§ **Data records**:
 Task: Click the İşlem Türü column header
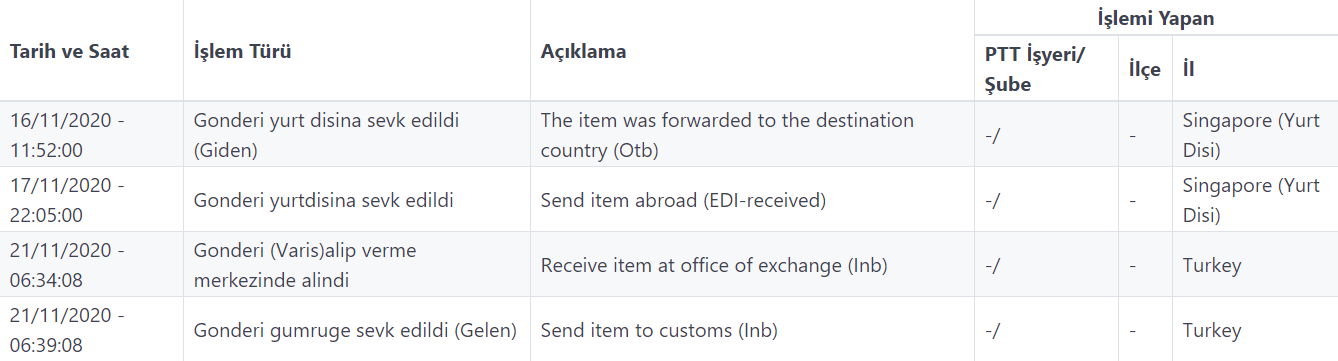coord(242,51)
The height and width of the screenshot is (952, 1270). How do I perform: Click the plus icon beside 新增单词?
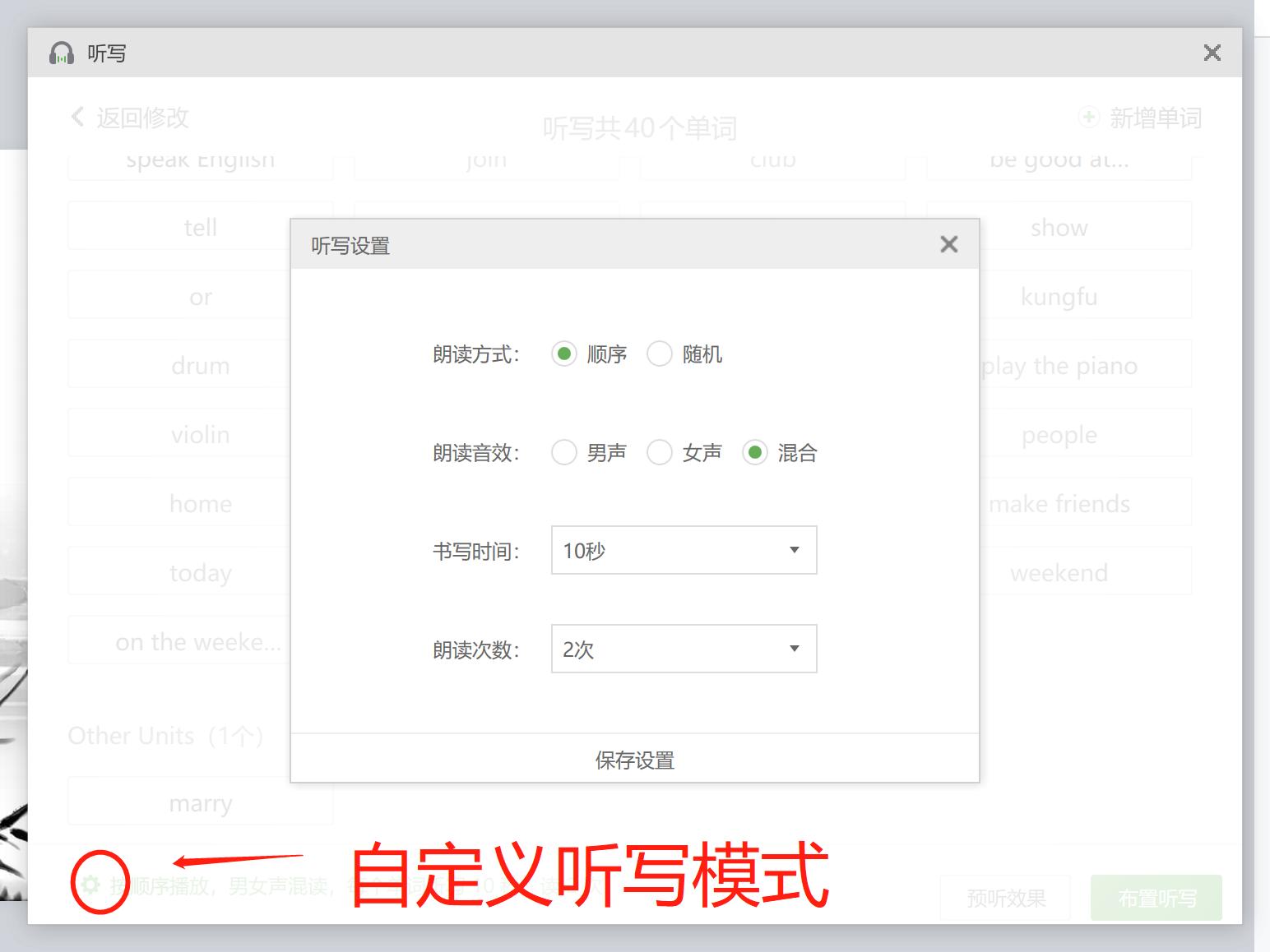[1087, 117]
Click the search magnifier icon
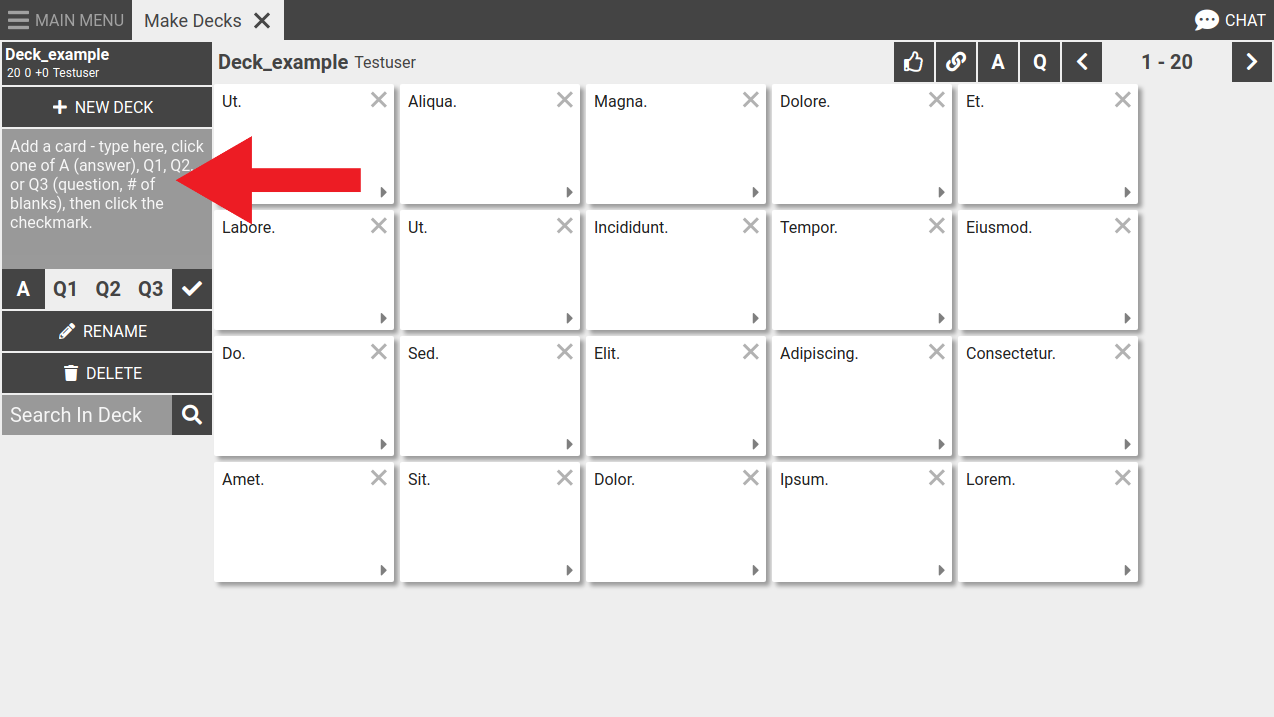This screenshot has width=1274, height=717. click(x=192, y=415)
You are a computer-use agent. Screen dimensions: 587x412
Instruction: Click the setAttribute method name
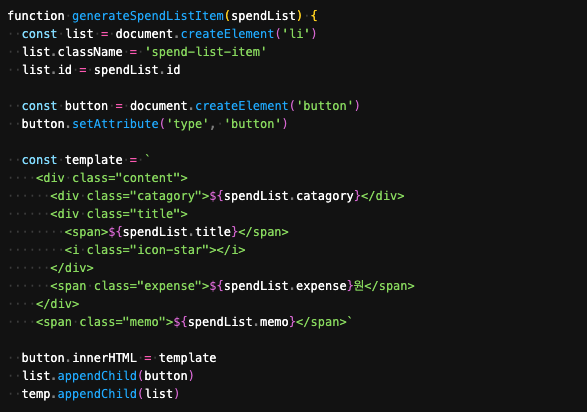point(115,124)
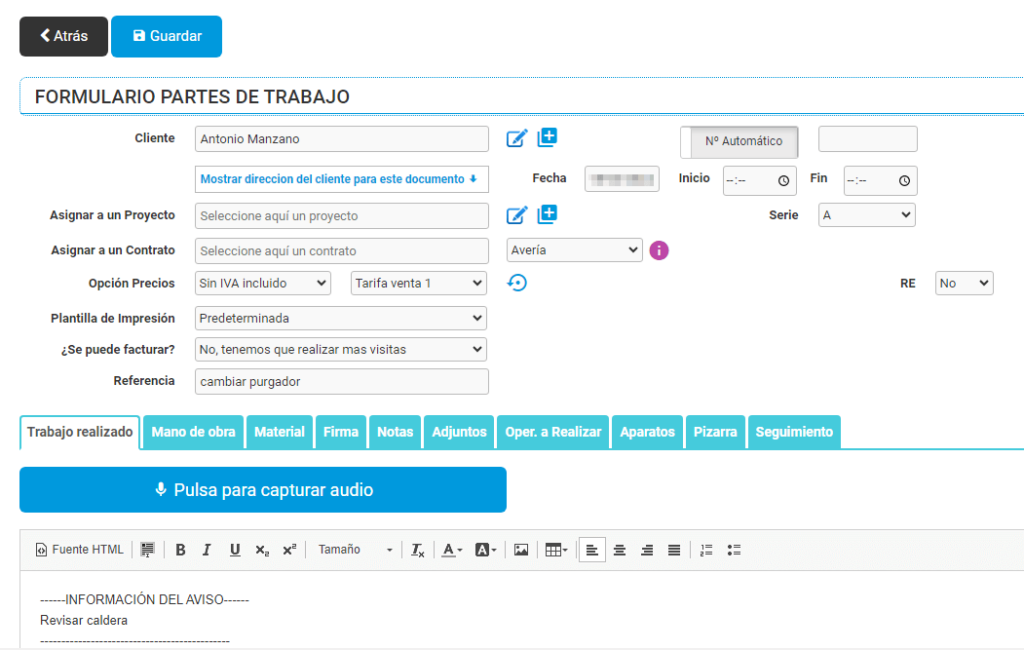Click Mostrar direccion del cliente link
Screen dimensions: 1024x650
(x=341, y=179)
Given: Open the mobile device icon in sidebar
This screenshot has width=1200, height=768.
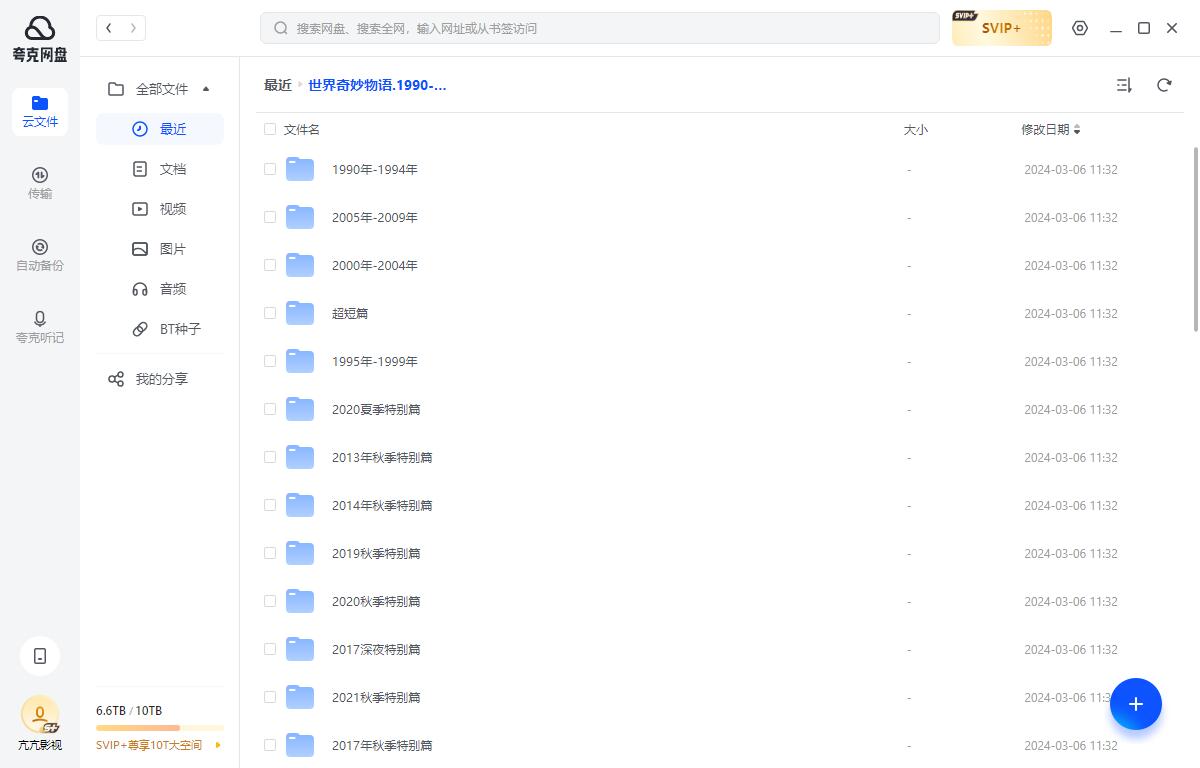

§ **Goal of the exercise**: Reproduce exactly and only the lines from the "You are a computer-use" line to the last line of the records above. Do not carry over any pictures.

§ **Exercise solution**:
You are a computer-use agent. Screen dimensions: 587x412
Instruction: Click the setAttribute method name
point(115,124)
Click Mostrar direccion del cliente link
Screen dimensions: 1024x650
(x=341, y=179)
Given: Open the mobile device icon in sidebar
This screenshot has width=1200, height=768.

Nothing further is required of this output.